*** Opening of EXTRACTED RECORDS ***

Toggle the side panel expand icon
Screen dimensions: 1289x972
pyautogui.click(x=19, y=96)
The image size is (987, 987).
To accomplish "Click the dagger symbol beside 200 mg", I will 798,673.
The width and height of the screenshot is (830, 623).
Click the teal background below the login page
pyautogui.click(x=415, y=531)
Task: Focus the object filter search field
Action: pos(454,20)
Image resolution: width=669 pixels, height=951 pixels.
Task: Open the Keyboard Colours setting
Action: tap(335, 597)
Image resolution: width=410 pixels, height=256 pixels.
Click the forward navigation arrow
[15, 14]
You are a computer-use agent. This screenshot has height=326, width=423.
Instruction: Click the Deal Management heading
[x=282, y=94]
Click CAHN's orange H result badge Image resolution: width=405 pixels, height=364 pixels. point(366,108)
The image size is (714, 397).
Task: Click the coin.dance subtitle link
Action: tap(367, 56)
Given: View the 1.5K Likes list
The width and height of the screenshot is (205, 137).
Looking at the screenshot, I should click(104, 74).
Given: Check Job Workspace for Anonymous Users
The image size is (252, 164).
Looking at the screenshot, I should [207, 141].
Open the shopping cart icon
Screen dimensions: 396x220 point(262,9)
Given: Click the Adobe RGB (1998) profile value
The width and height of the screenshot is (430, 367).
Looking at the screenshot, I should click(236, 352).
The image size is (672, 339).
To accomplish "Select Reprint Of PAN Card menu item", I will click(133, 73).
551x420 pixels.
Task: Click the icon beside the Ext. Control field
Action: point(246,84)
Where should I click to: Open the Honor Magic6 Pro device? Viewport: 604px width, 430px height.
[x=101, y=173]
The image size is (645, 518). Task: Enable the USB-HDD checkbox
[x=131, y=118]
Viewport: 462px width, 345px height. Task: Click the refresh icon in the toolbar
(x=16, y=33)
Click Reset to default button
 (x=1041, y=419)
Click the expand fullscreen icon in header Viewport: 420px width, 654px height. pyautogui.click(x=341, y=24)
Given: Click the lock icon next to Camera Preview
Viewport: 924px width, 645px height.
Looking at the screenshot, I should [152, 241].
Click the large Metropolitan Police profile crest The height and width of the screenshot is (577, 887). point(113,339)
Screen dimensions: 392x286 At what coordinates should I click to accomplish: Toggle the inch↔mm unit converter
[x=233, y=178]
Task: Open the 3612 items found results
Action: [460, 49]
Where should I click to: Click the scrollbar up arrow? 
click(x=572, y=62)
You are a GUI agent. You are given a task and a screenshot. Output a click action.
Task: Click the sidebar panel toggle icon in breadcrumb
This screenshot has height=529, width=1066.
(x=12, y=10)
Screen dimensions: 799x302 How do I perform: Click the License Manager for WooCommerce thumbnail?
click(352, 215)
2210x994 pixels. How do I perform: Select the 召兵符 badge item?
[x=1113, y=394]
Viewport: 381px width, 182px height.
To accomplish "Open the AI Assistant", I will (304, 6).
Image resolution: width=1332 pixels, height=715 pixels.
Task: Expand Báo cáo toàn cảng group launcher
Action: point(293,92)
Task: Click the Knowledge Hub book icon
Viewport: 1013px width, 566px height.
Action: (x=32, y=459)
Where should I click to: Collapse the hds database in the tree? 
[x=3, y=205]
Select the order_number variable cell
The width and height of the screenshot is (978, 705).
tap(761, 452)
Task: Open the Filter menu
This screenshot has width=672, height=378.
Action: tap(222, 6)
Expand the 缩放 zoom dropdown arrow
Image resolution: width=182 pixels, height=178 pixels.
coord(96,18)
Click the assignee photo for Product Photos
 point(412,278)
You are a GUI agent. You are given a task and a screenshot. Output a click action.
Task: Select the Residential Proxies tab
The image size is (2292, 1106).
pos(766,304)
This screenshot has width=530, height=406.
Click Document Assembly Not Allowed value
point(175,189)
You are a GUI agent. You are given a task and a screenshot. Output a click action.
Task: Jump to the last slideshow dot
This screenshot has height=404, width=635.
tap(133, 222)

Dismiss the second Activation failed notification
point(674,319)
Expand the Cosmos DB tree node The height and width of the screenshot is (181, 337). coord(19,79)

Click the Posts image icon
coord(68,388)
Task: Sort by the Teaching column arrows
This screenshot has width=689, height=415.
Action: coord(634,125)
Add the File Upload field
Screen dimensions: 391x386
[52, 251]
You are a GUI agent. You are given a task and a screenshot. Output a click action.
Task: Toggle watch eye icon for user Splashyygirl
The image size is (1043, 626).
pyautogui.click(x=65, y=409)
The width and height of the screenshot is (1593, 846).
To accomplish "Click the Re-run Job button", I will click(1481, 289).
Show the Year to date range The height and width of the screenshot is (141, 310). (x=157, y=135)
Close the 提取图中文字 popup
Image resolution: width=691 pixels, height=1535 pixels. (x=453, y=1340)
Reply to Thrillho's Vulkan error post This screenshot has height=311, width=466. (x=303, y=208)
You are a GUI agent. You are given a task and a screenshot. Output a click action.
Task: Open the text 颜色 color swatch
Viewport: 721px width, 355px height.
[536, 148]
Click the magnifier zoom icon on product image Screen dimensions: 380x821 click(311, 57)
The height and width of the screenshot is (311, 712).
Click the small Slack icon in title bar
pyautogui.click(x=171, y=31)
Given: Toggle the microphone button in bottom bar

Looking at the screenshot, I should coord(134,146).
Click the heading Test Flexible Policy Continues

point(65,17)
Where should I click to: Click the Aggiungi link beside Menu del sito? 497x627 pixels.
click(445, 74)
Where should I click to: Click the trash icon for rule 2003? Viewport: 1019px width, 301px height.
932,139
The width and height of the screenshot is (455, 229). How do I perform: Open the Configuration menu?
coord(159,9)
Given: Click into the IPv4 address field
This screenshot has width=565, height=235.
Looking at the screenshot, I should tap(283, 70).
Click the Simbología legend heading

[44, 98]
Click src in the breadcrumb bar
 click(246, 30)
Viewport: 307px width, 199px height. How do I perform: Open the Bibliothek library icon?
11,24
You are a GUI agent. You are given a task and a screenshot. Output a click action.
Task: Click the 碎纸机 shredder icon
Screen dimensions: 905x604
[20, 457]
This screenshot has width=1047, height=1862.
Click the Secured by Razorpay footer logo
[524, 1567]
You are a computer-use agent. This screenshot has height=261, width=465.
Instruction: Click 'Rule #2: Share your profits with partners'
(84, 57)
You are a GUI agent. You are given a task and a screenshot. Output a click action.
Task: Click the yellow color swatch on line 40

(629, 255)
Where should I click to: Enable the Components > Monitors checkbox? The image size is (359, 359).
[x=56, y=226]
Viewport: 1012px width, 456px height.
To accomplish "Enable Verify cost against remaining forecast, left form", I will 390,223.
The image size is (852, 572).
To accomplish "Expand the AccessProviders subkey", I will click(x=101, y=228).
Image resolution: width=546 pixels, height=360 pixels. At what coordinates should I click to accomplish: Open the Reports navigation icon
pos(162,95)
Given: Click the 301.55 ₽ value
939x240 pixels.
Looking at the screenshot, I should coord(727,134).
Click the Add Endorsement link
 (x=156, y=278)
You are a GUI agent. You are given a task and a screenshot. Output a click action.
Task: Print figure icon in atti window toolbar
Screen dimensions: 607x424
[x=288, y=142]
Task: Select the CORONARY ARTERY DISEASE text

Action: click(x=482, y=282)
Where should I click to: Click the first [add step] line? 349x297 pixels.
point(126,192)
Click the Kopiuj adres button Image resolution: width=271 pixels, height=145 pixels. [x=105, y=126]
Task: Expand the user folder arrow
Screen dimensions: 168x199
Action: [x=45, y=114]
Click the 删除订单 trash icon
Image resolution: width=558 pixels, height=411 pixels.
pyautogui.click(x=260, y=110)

*** Close of EXTRACTED RECORDS ***

* **WHAT YOU WILL DO**: Transcription of the entire listing, word for word, is required.

* **RESULT BELOW**:
Toggle the side panel expand icon
Screen dimensions: 1289x972
pyautogui.click(x=19, y=96)
The image size is (987, 987).
To accomplish "Click the dagger symbol beside 200 mg", I will 798,673.
The width and height of the screenshot is (830, 623).
Click the teal background below the login page
pyautogui.click(x=415, y=531)
Task: Focus the object filter search field
Action: pos(454,20)
Image resolution: width=669 pixels, height=951 pixels.
Task: Open the Keyboard Colours setting
Action: tap(335, 597)
Image resolution: width=410 pixels, height=256 pixels.
Click the forward navigation arrow
[15, 14]
You are a computer-use agent. This screenshot has height=326, width=423.
Instruction: Click the Deal Management heading
[x=282, y=94]
Click CAHN's orange H result badge Image resolution: width=405 pixels, height=364 pixels. point(366,108)
The image size is (714, 397).
Task: Click the coin.dance subtitle link
Action: tap(367, 56)
Given: View the 1.5K Likes list
The width and height of the screenshot is (205, 137).
Looking at the screenshot, I should click(104, 74).
Given: Check Job Workspace for Anonymous Users
The image size is (252, 164).
Looking at the screenshot, I should [207, 141].
Open the shopping cart icon
Screen dimensions: 396x220 point(262,9)
Given: Click the Adobe RGB (1998) profile value
The width and height of the screenshot is (430, 367).
Looking at the screenshot, I should click(236, 352).
The image size is (672, 339).
To accomplish "Select Reprint Of PAN Card menu item", I will click(133, 73).
551x420 pixels.
Task: Click the icon beside the Ext. Control field
Action: point(246,84)
Where should I click to: Open the Honor Magic6 Pro device? Viewport: 604px width, 430px height.
[x=101, y=173]
The image size is (645, 518). Task: Enable the USB-HDD checkbox
[x=131, y=118]
Viewport: 462px width, 345px height. Task: Click the refresh icon in the toolbar
(x=16, y=33)
Click Reset to default button
 (x=1041, y=419)
Click the expand fullscreen icon in header Viewport: 420px width, 654px height. pyautogui.click(x=341, y=24)
Given: Click the lock icon next to Camera Preview
Viewport: 924px width, 645px height.
Looking at the screenshot, I should [152, 241].
Click the large Metropolitan Police profile crest The height and width of the screenshot is (577, 887). point(113,339)
Screen dimensions: 392x286 At what coordinates should I click to accomplish: Toggle the inch↔mm unit converter
[x=233, y=178]
Task: Open the 3612 items found results
Action: [460, 49]
Where should I click to: Click the scrollbar up arrow? 
click(x=572, y=62)
You are a GUI agent. You are given a task and a screenshot. Output a click action.
Task: Click the sidebar panel toggle icon in breadcrumb
This screenshot has height=529, width=1066.
(x=12, y=10)
Screen dimensions: 799x302 How do I perform: Click the License Manager for WooCommerce thumbnail?
click(352, 215)
2210x994 pixels. How do I perform: Select the 召兵符 badge item?
[x=1113, y=394]
Viewport: 381px width, 182px height.
To accomplish "Open the AI Assistant", I will (304, 6).
Image resolution: width=1332 pixels, height=715 pixels.
Task: Expand Báo cáo toàn cảng group launcher
Action: point(293,92)
Task: Click the Knowledge Hub book icon
Viewport: 1013px width, 566px height.
Action: (x=32, y=459)
Where should I click to: Collapse the hds database in the tree? 
[x=3, y=205]
Select the order_number variable cell
The width and height of the screenshot is (978, 705).
tap(761, 452)
Task: Open the Filter menu
This screenshot has width=672, height=378.
Action: tap(222, 6)
Expand the 缩放 zoom dropdown arrow
Image resolution: width=182 pixels, height=178 pixels.
coord(96,18)
Click the assignee photo for Product Photos
 point(412,278)
You are a GUI agent. You are given a task and a screenshot. Output a click action.
Task: Select the Residential Proxies tab
The image size is (2292, 1106).
pos(766,304)
This screenshot has width=530, height=406.
Click Document Assembly Not Allowed value
point(175,189)
You are a GUI agent. You are given a task and a screenshot. Output a click action.
Task: Jump to the last slideshow dot
This screenshot has height=404, width=635.
tap(133, 222)

Dismiss the second Activation failed notification
point(674,319)
Expand the Cosmos DB tree node The height and width of the screenshot is (181, 337). coord(19,79)

Click the Posts image icon
coord(68,388)
Task: Sort by the Teaching column arrows
This screenshot has width=689, height=415.
Action: coord(634,125)
Add the File Upload field
Screen dimensions: 391x386
[52, 251]
You are a GUI agent. You are given a task and a screenshot. Output a click action.
Task: Toggle watch eye icon for user Splashyygirl
The image size is (1043, 626).
pyautogui.click(x=65, y=409)
The width and height of the screenshot is (1593, 846).
To accomplish "Click the Re-run Job button", I will click(1481, 289).
Show the Year to date range The height and width of the screenshot is (141, 310). (x=157, y=135)
Close the 提取图中文字 popup
Image resolution: width=691 pixels, height=1535 pixels. (x=453, y=1340)
Reply to Thrillho's Vulkan error post This screenshot has height=311, width=466. (x=303, y=208)
You are a GUI agent. You are given a task and a screenshot. Output a click action.
Task: Open the text 颜色 color swatch
Viewport: 721px width, 355px height.
[536, 148]
Click the magnifier zoom icon on product image Screen dimensions: 380x821 click(311, 57)
The height and width of the screenshot is (311, 712).
Click the small Slack icon in title bar
pyautogui.click(x=171, y=31)
Given: Toggle the microphone button in bottom bar

Looking at the screenshot, I should coord(134,146).
Click the heading Test Flexible Policy Continues

point(65,17)
Where should I click to: Click the Aggiungi link beside Menu del sito? 497x627 pixels.
click(445, 74)
Where should I click to: Click the trash icon for rule 2003? Viewport: 1019px width, 301px height.
932,139
The width and height of the screenshot is (455, 229). How do I perform: Open the Configuration menu?
coord(159,9)
Given: Click into the IPv4 address field
This screenshot has width=565, height=235.
Looking at the screenshot, I should tap(283, 70).
Click the Simbología legend heading

[44, 98]
Click src in the breadcrumb bar
 click(246, 30)
Viewport: 307px width, 199px height. How do I perform: Open the Bibliothek library icon?
11,24
You are a GUI agent. You are given a task and a screenshot. Output a click action.
Task: Click the 碎纸机 shredder icon
Screen dimensions: 905x604
[20, 457]
This screenshot has width=1047, height=1862.
Click the Secured by Razorpay footer logo
[524, 1567]
You are a computer-use agent. This screenshot has height=261, width=465.
Instruction: Click 'Rule #2: Share your profits with partners'
(84, 57)
You are a GUI agent. You are given a task and a screenshot. Output a click action.
Task: Click the yellow color swatch on line 40

(629, 255)
Where should I click to: Enable the Components > Monitors checkbox? The image size is (359, 359).
[x=56, y=226]
Viewport: 1012px width, 456px height.
To accomplish "Enable Verify cost against remaining forecast, left form", I will 390,223.
The image size is (852, 572).
To accomplish "Expand the AccessProviders subkey", I will click(x=101, y=228).
Image resolution: width=546 pixels, height=360 pixels. At what coordinates should I click to accomplish: Open the Reports navigation icon
pos(162,95)
Given: Click the 301.55 ₽ value
939x240 pixels.
Looking at the screenshot, I should coord(727,134).
Click the Add Endorsement link
 (x=156, y=278)
You are a GUI agent. You are given a task and a screenshot. Output a click action.
Task: Print figure icon in atti window toolbar
Screen dimensions: 607x424
[x=288, y=142]
Task: Select the CORONARY ARTERY DISEASE text

Action: click(x=482, y=282)
Where should I click to: Click the first [add step] line? 349x297 pixels.
point(126,192)
Click the Kopiuj adres button Image resolution: width=271 pixels, height=145 pixels. [x=105, y=126]
Task: Expand the user folder arrow
Screen dimensions: 168x199
Action: [x=45, y=114]
Click the 删除订单 trash icon
Image resolution: width=558 pixels, height=411 pixels.
pyautogui.click(x=260, y=110)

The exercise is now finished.